TRAVAIL DEMANDÉ:
1 – Les affirmations suivantes sont-elles conformes à la circulaire du 18 mai 2004 ? Répondez à chacune par oui ou non, en citant mot pour mot le passage décisif. (a) La circulaire abroge la circulaire du 12 décembre 1989. (b) La circulaire est adressée aux chefs d'établissement. (c) Le principe de laïcité repose sur le respect de la liberté de conscience.
2 – Donnez la suite de la circulaire du 18 mai 2004, en reprenant juste après sa dernière phrase.

EXTRAIT DU TEXTE:
J.O n° 118 du 22 mai 2004
page 9033
Décrets, arrêtés,
circulaires
Textes généraux
Ministère de l'éducation
nationale, de
l'enseignement supérieur et
de la recherche
Circulaire du 18 mai 2004
relative à la mise en
oeuvre de la loi n°
2004-228 du 15 mars 2004
encadrant, en application
du principe de laïcité, le
port de signes ou de tenues
manifestant une
appartenance religieuse
dans les écoles, collèges
et lycées publics
NOR: MENG0401138C
Paris, le 18 mai 2004.
Le ministre de l'éducation
nationale, de
l'enseignement supérieur et
de la recherche à Mesdames
et Messieurs les recteurs
d'académie, Mesdames et
Messieurs les inspecteurs
d'académie, directeurs des
services départementaux de
l'éducation nationale
La loi du 15 mars 2004
encadrant, en application
du principe de laïcité, le
port de signes ou de tenues
manifestant une
appartenance religieuse
dans les écoles, collèges
et lycées publics, marque
la volonté très largement
partagée de réaffirmer
l'importance de ce principe
indissociable des valeurs
d'égalité et de respect de
l'autre. Elle témoigne de
la volonté des
représentants de la Nation
de conforter l'école de la
République.
La présente circulaire
précise les modalités
d'application de la loi du
15 mars 2004. Elle abroge
et remplace la circulaire
du 12 décembre 1989
relative à la laïcité, au
port de signes religieux
par les élèves et au
caractère obligatoire des
enseignements, la
circulaire du 26 octobre
1993 sur le respect de la
laïcité, et la circulaire
du 20 septembre 1994
relative au port de signes
ostentatoires dans les
établissements scolaires.
I. - Les principes
La loi du 15 mars 2004 est
prise en application du
principe constitutionnel de
laïcité qui est un des
fondements de l'école
publique. Ce principe,
fruit d'une longue
histoire, repose sur le
respect de la liberté de
conscience et sur
l'affirmation de valeurs
communes qui fondent
l'unité nationale par-delà
les appartenances
particulières.

DONNÉES DISPONIBLES:
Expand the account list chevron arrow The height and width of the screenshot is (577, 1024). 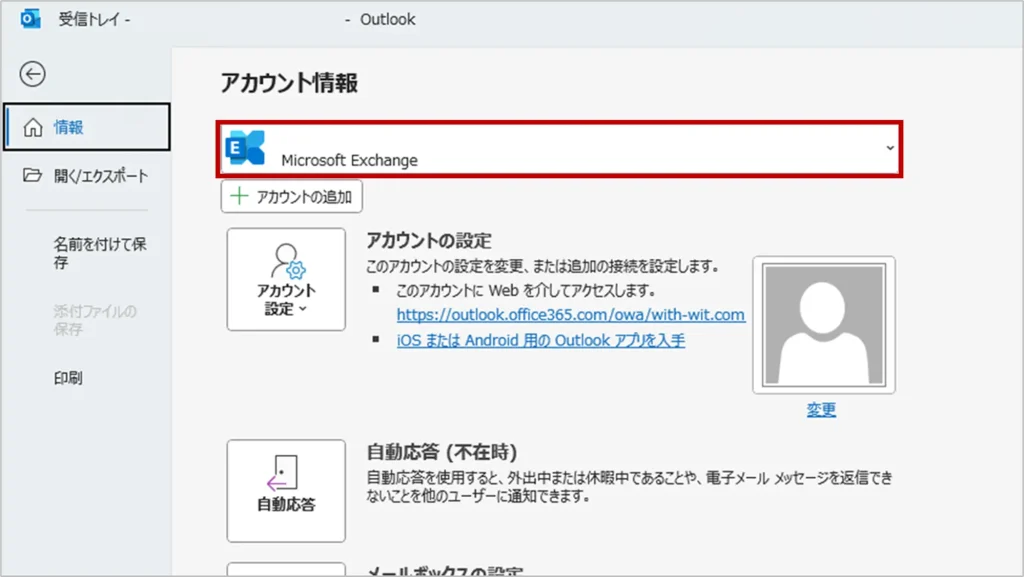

RÉPONSES PAR TÂCHE:
1 –
(a) Oui : « Elle abroge et remplace la circulaire du 12 décembre 1989 ».
(b) Non : « à Mesdames et Messieurs les recteurs d'académie, Mesdames et Messieurs les inspecteurs d'académie, directeurs des services départementaux de l'éducation nationale ».
(c) Oui : « repose sur le respect de la liberté de conscience ».

2 –
L'école a pour mission de
transmettre les valeurs de
la République parmi
lesquelles l'égale dignité
de tous les êtres humains,
l'égalité entre les hommes
et les femmes et la liberté
de chacun y compris dans le
choix de son mode de vie.
Il appartient à l'école de
faire vivre ces valeurs, de
développer et de conforter
le libre arbitre de chacun,
de garantir l'égalité entre
les élèves et de promouvoir
une fraternité ouverte à
tous. En protégeant l'école
des revendications
communautaires, la loi
conforte son rôle en faveur
d'un vouloir-vivre-ensemble.
Elle doit le faire de
manière d'autant plus
exigeante qu'y sont
accueillis principalement
des enfants.
L'Etat est le protecteur de
l'exercice individuel et
collectif de la liberté de
conscience. La neutralité
du service public est à cet
égard un gage d'égalité et
de respect de l'identité de
chacun.
En préservant les écoles,
les collèges et les lycées
publics, qui ont vocation à
accueillir tous les
enfants, qu'ils soient
croyants ou non croyants et
quelles que soient leurs
convictions religieuses ou
philosophiques, des
pressions qui peuvent
résulter des manifestations
ostensibles des
appartenances religieuses,
la loi garantit la liberté
de conscience de chacun.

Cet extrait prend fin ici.